For the purposes of mental exercise, I have written the synopsis for a fictional film about the ongoing conflict between tennis player Novak Djokovic and the Australian government. My goal is to explain a couple of current Cybersecurity issues.

Novak plays the role a hacktivist — that’s a type of hacker who makes political statements to create an awareness of the issues he considers important. Whether you see him as a ‘’white hat’’ (beneficial) or a ‘’black hat’’ (destructive) depends on your personal views. For this scenario, we will take him as a black hat. Novak’s goal is to hack Australian vaccination policies. His personal conviction is that mandatory vax certificates jeopardize civil liberties, such as freedom of movement.

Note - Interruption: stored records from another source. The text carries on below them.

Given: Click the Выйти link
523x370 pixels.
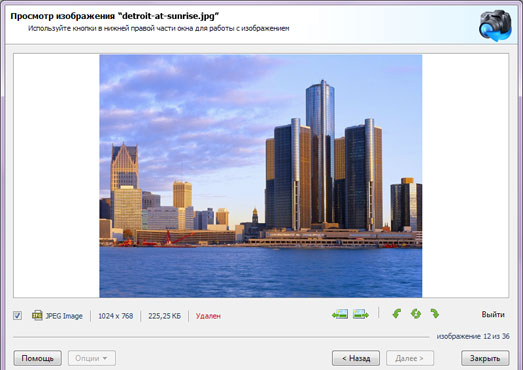Looking at the screenshot, I should click(x=493, y=314).
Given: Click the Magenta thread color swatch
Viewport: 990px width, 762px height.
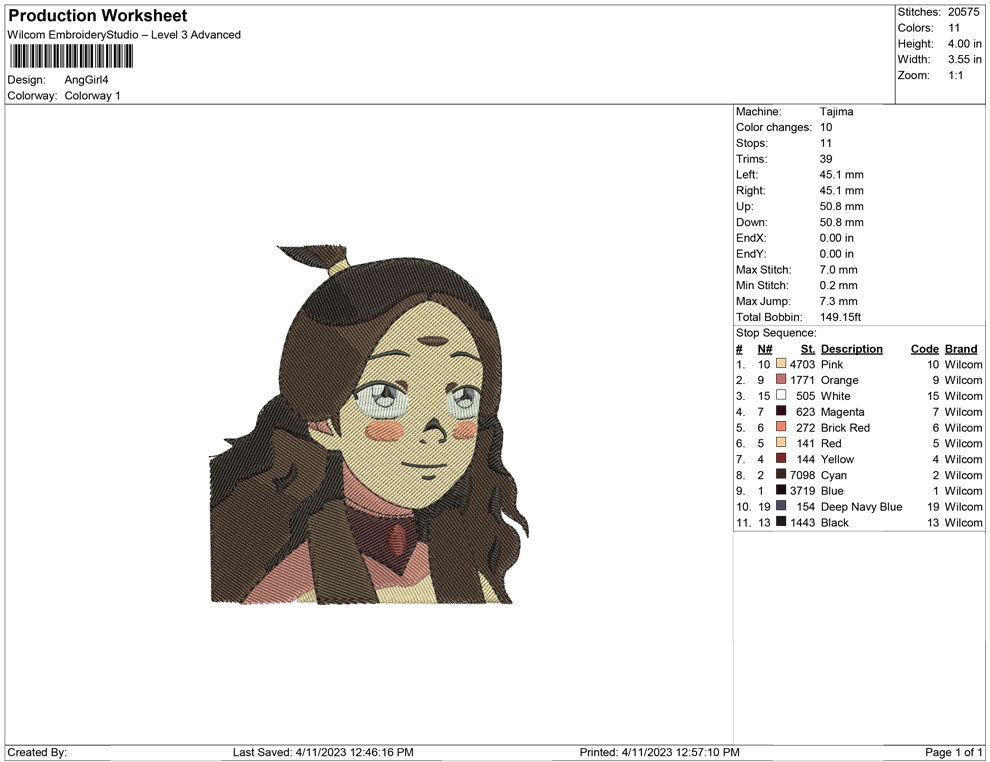Looking at the screenshot, I should tap(781, 411).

As the world’s No 1 tennis player, Novak is about to join the annual Australia Open. But this year, he doesn’t want medals. Instead, he decides to throw a bait at the Australian government. Novak asks Australia to issue a medical exemption so that he can obtain a visa without vaccination. In the past, he recovered from Covid twice. However, he keeps the physical records out of public view. In this way, the proof of medical exemption becomes virtual: you don’t have to hold it in your hands, to believe it. Novak is relying on the fact that cybersecurity is a new phenomenon. Tech innovation moves at lightspeed, and human law isn’t always keeping up the pace. The public may not be informed that digital certificates are as legal as their physical counterpart.

Novak’s plan seems to work. He is a granted access on the basis of the exemption. But upon arrival in Australia, the government revokes his visa. Apparently, there was a legal problem, where Australia claims Novak received false information about the policies. This causes Novak to launch a defense. He wins, and gets another visa clearance. The government informs him the visa can be revoked again. Australia’s policies provide ministers with discretionary powers to overturn the decision. Although the battle takes place in the courtroom, the real problem is in the cyber realm. By playing games with digital versus physical evidence, Novak exposed vulnerabilities in Australia’s legal system.

The whole process is broadcast live on the Internet. Novak launches a brute force attack on the audiences, streaming his image (and his arguments) relentlessly. As a media superstar, he knows very well how reality TV works. Telling the truth is far less impactful than flooding the virtual space with one’s star persona. Novak knows that even if he doesn’t win the case, he will have breached security. In part, this comes from the nature of the virtual spectacle. The courtroom is now available in your living room. You feel close to the event, yet powerless to change anything. This creates a frustrating, disorienting effect, expanding your confusion about digital certificates. Can I trust the laws if I am not sure that they really exist?

Finally, despite winning the case, Novak is told that his visa will be revoked again. At the time of this writing, he is mounting another battle to reverse the decision. Whatever the outcome, Novak’s hacktivist goal is accomplished. The WHO published a statement on the case, saying that mandatory vaccination should be the last resort in a government’s vaccination policy. This may (or may not) alter the actual policy, but it has challenged the public perception of Covid certificates,

I wonder if you recognize the current cybersecurity issues I am trying to explain. I am also curious if you feel that scenes from such a movie could be used as examples in Awareness training content. Feel free to comment on those aspects.